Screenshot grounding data
▬▬▬▬▬▬

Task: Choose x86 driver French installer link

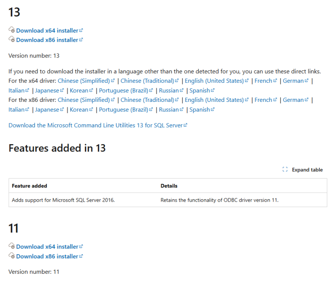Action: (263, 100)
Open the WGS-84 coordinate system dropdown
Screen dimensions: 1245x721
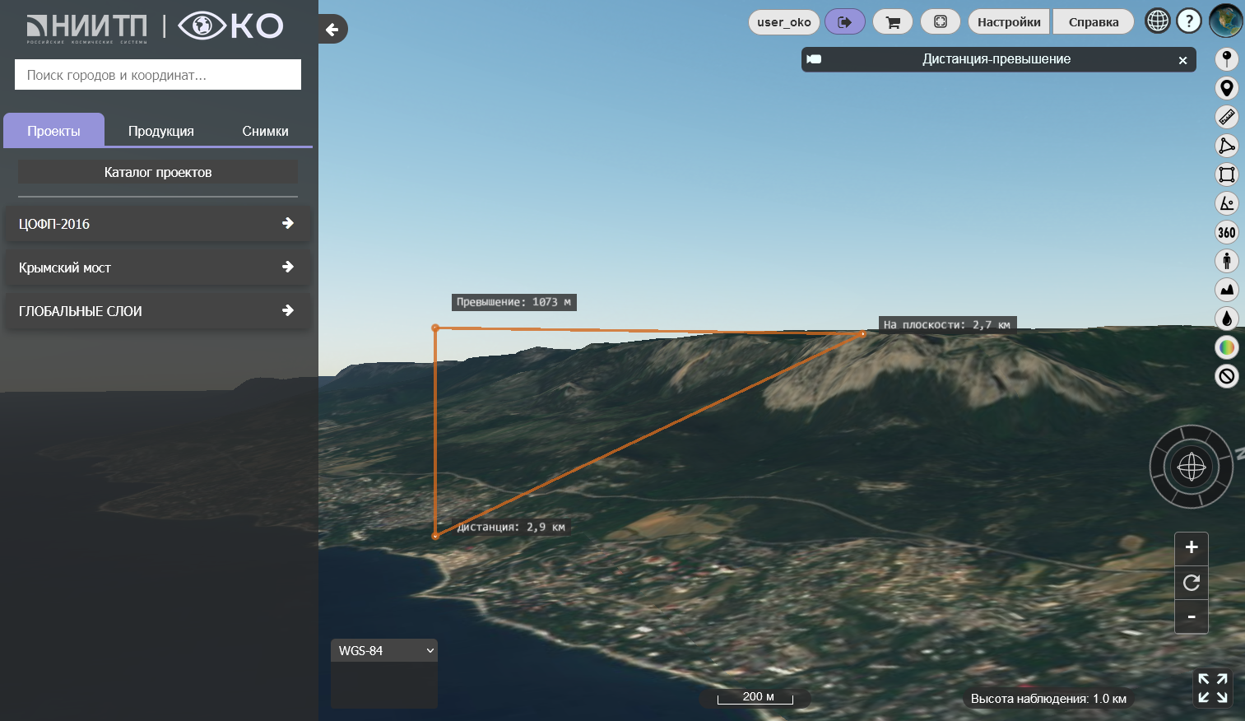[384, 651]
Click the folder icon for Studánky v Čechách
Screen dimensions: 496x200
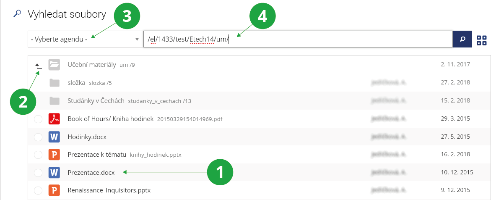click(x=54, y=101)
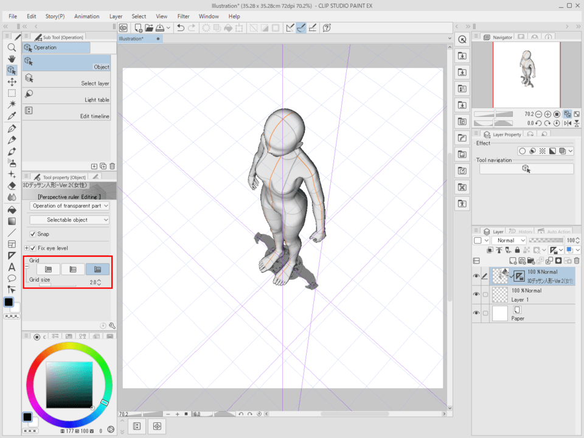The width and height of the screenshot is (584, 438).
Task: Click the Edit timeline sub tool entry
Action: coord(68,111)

▬▬▬▬▬▬

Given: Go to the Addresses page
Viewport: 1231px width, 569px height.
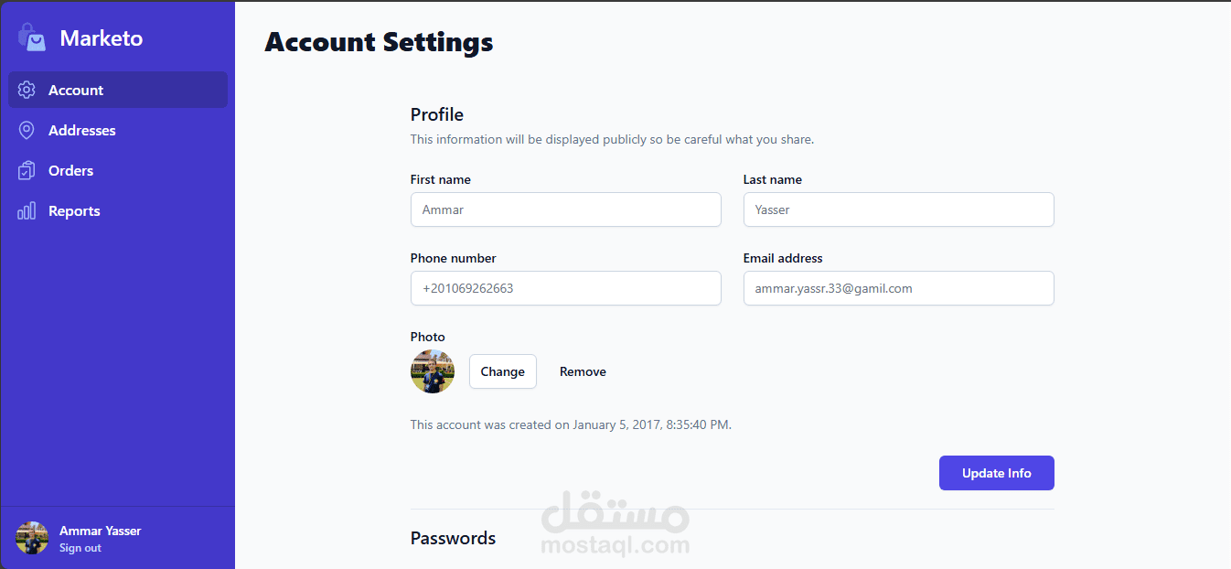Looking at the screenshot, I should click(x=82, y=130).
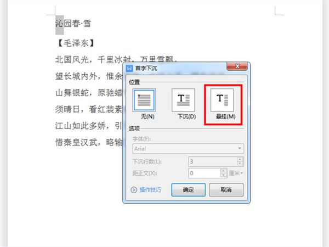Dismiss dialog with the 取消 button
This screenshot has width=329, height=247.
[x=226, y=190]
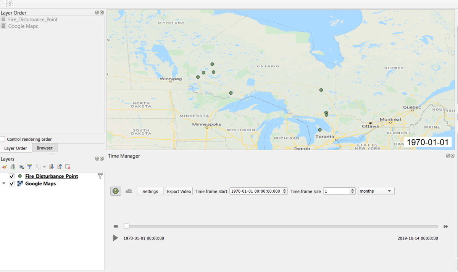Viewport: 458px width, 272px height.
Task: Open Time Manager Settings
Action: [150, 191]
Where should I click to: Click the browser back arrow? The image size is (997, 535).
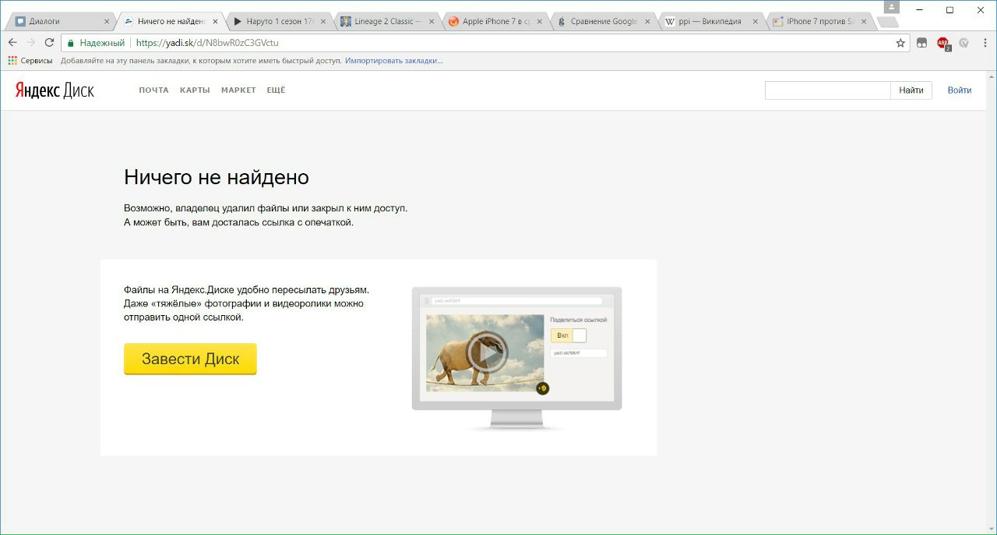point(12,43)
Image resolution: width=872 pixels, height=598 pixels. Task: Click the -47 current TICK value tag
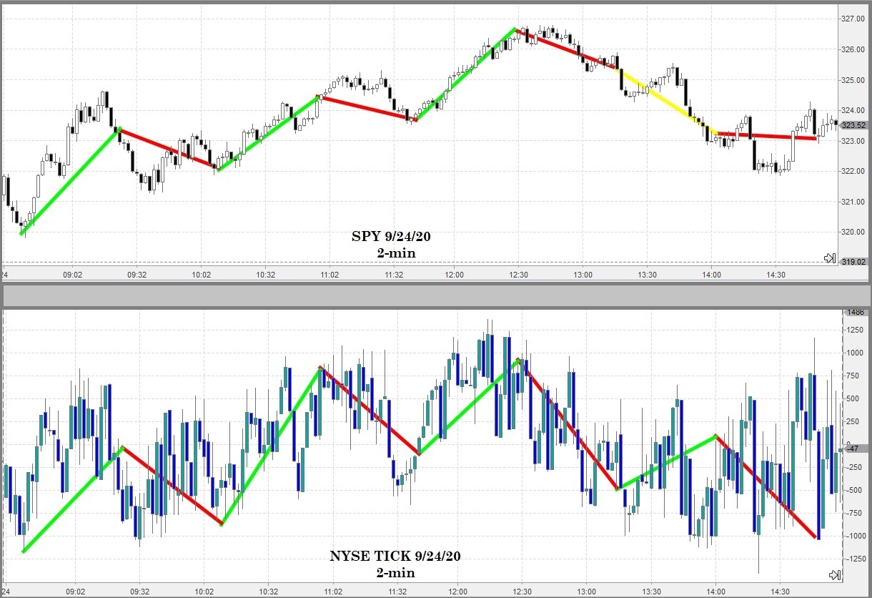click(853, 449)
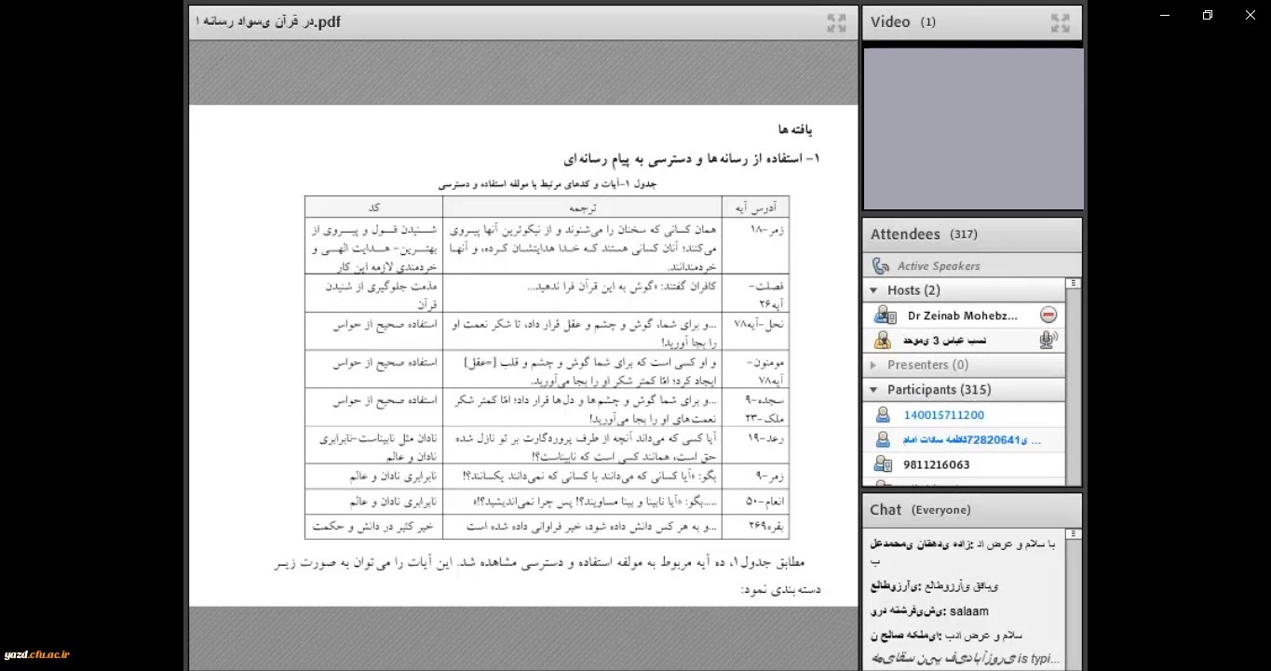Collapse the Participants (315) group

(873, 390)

▬▬▬▬▬▬

## [WHAT NEEDS TO BE DONE]
Find the line with "Task: Choose x86 driver French installer link" in the data above, and from there retype each line exactly through the line with "Click the folder icon for Studánky v Čechách", skipping the pictures along the way.

## [PROBLEM SOLUTION]
Task: Choose x86 driver French installer link

Action: (263, 100)
Open the WGS-84 coordinate system dropdown
Screen dimensions: 1245x721
[384, 651]
Click the folder icon for Studánky v Čechách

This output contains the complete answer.